El mié, 23-07-2014 a las 18:34 -0400, Roger Dingledine escribió:
On Wed, Jul 23, 2014 at 11:24:47PM +0100, Noel David Torres Taño wrote:
What would happen if a Tor node changes behaviour and uses four or five relay steps instead of three?
Would it enhance Tor's security?
I assume you mean a Tor client?
I read that and it gave me the idea. I'm asking what would happen to the network if somebody recompiles Tor to use e.g. 4 relay steps, and if it is really noticeable to somebody. As far as I understand it, the first hop does not know anything but that it must hand off a certain payload to a next relay, and that relay's address, but it does not know if the payload has two or three more onion layers.

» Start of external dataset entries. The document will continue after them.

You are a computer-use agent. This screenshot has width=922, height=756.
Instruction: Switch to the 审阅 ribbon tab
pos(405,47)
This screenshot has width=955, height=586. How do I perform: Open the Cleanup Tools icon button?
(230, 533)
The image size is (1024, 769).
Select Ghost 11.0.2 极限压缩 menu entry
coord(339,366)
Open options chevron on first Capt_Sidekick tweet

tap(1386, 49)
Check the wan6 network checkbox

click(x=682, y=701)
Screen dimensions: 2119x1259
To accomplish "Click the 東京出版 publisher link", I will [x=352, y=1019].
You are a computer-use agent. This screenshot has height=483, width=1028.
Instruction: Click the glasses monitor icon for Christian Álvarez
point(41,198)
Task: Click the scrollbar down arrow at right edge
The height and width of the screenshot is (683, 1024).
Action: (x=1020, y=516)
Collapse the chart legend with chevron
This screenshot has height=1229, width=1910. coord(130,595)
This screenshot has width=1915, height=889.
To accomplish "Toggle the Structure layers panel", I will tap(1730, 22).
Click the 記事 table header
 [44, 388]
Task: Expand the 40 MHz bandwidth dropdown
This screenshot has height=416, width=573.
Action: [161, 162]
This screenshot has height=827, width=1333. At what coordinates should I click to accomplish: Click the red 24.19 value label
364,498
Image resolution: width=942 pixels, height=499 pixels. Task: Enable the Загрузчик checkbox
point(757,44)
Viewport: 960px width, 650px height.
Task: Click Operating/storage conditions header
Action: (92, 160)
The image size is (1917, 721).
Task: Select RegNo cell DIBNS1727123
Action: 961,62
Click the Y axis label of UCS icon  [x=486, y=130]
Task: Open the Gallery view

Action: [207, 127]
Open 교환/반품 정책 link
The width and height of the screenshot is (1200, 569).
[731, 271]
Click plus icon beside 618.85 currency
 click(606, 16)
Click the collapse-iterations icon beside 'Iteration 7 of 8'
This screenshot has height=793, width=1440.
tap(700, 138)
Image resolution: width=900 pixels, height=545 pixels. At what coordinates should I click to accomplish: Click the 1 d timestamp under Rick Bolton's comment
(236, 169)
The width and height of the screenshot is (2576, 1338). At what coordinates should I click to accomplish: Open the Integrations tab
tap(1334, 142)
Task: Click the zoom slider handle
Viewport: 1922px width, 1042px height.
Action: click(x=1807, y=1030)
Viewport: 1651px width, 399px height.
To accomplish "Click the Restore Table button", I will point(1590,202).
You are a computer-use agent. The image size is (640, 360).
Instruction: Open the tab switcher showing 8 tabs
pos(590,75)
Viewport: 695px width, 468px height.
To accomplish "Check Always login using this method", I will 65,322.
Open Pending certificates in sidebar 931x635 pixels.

Is it possible to relay Tor through a Tor connection? I mean using Tor with its three steps to reach a Tor entry node to get three extra steps.
Yes, it is possible. But it is currently considered a flaw, because it can be used to work around the 'infinite path length' defenses. http://freehaven.net/anonbib/#congestion-longpaths https://gitweb.torproject.org/torspec.git/blob/HEAD:/proposals/110-avoid-inf... https://trac.torproject.org/projects/tor/ticket/2667
Would that difficult correlation attacks?
Defending against correlation attacks is an open research, so "maybe". But it's not clear how it would, since an adversary who can see or measure your first hop (on the first circuit) and also your last hop (on the last circuit) would still be in the right place to do the attack.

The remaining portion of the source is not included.